Da Redação
A corporação nuclear russa Rosatom defendeu em Jacarta uma abordagem de cooperação nuclear voltada à criação de cadeias industriais completas em países emergentes, e não apenas à construção de usinas. A mensagem foi apresentada por Alexei Likhachev, diretor-geral da companhia, ao comentar as perspectivas de parceria com a Indonésia em um momento de retomada global do debate sobre energia nuclear, segurança energética e desenvolvimento tecnológico.
O ponto central da fala foi a defesa de uma cooperação nuclear estruturada como projeto de longo prazo. “Não apenas construímos usinas nucleares, não apenas fazemos manutenção e fornecemos combustível. Nós sempre criamos uma indústria inteira”, afirmou Likhachev, ao defender a formação de profissionais, a localização de processos tecnológicos e o envolvimento de fornecedores nacionais nas etapas de construção e operação.
A Indonésia, quarto país mais populoso do mundo, enfrenta uma demanda crescente por eletricidade associada ao avanço econômico e à necessidade de fontes estáveis e de baixa emissão. Segundo Likhachev, o arquipélago planeja alcançar até 500 MW de geração nuclear no início da próxima década, avançar para 7 a 8 GW nos anos 2040 e chegar, nos anos 2060, a um patamar próximo ao da atual capacidade instalada russa, entre 35 e 37 GW. Para isso, segundo ele, o país deverá combinar diferentes soluções, de pequenas centrais e unidades modulares a usinas de grande porte.
As discussões em Jacarta foram desdobramento de um encontro realizado em 13 de abril, em Moscou, entre o presidente da Indonésia, Prabowo Subianto, e o presidente da Rússia, Vladimir Putin.
Cooperação
O diretor-geral da Rosatom citou que 60 jovens indonésios já foram formados na Rússia por meio de cotas da companhia, outros 29 seguem em formação e 13 ingressam neste ano. Ele também afirmou que a empresa está disposta a ampliar o número de vagas gratuitas para estudantes daquele país, como parte da estratégia de formação de quadros locais para o setor.

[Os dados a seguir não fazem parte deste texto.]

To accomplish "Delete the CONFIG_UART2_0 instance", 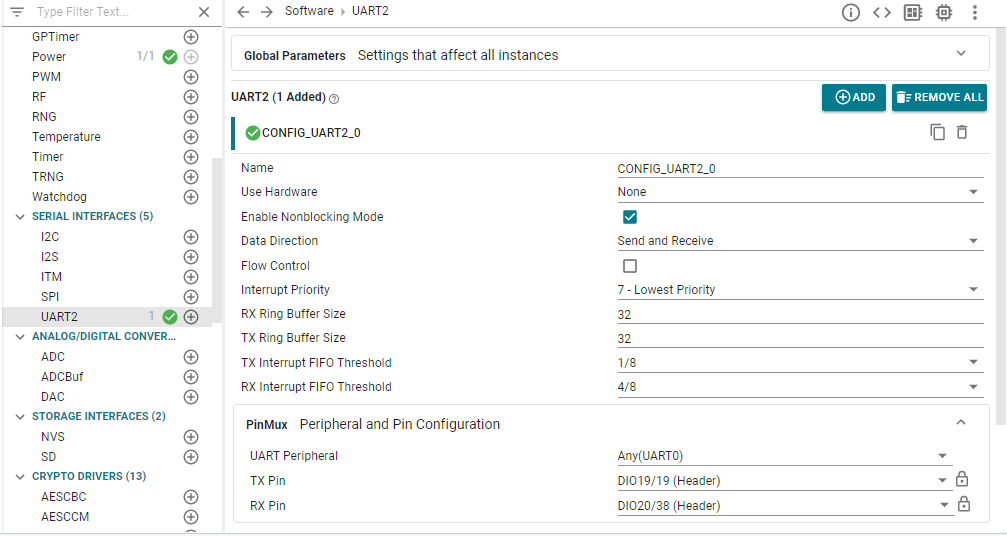I will [x=962, y=132].
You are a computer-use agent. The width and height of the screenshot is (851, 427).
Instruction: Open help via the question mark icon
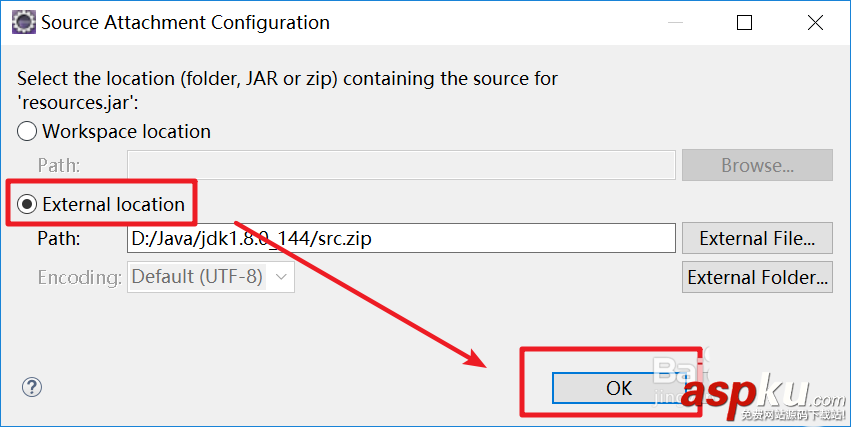[x=31, y=387]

Likhachev mencionou experiências da Rosatom em Belarus, Turquia e Egito, onde empresas locais participaram de até 30% a 40% dos trabalhos em diferentes fases de construção. Segundo ele, esse modelo permite que fornecedores locais não apenas atuem em projetos domésticos, mas também adquiram competências para participar de outros empreendimentos internacionais.
A fala ocorre em um contexto em que a energia nuclear voltou a ganhar espaço nas discussões sobre segurança energética, transição de baixo carbono e soberania tecnológica. No Brasil, o tema tem sido tratado como parte da agenda estratégica do setor energético e industrial. O Ministério de Minas e Energia (MME) também discute o fortalecimento da cadeia nuclear brasileira, incluindo mineração de urânio, geração elétrica e avaliação futura de pequenos reatores nucleares.
Soberania
Para Likhachev, uma das tendências centrais do mercado nuclear é a valorização de fontes capazes de oferecer geração estável por longos períodos. “Considerando os desafios que existem hoje na energia mundial e nos conflitos regionais, possuir uma fonte de energia própria, localizada e potente, com ciclo de vida de até 100 anos, é parte da soberania. Não é apenas parte da capacidade energética. Já é parte da soberania tecnológica e da soberania energética”, afirmou.
Outra tendência, segundo ele, é a necessidade de soluções ajustadas à demanda de cada país. Alguns mercados precisarão de pequenos reatores modulares, outros de blocos de grande porte, e outros ainda poderão demandar fontes móveis, como usinas nucleares flutuantes. No caso da Indonésia, Likhachev afirmou que esse avanço poderia ocorrer em etapas, partindo de soluções menores até chegar a usinas de maior capacidade.
O executivo também destacou o papel da ciência nuclear e de tecnologias de próxima geração, incluindo reatores de quarta geração, fechamento do ciclo do combustível e redução do impacto ambiental associado ao combustível nuclear usado. Ele afirma que o futuro do mercado nuclear será definido pela capacidade de oferecer pacotes completos, que incluam formação, pesquisa, financiamento, localização, tecnologia e gestão de longo prazo.
No Brasil, a discussão sobre pequenos e microrreatores modulares ganhou impulso em 2026, com a instalação, pelo MME, de um grupo de trabalho voltado à infraestrutura nacional para reatores nucleares de potência.
A posição defendida pela Rosatom em Jacarta reforça uma disputa que vai além da venda de tecnologia. Para países emergentes, a energia nuclear passou a ser discutida como instrumento de desenvolvimento, formação de mão de obra qualificada, diversificação da matriz energética e inserção em cadeias industriais de alto valor agregado.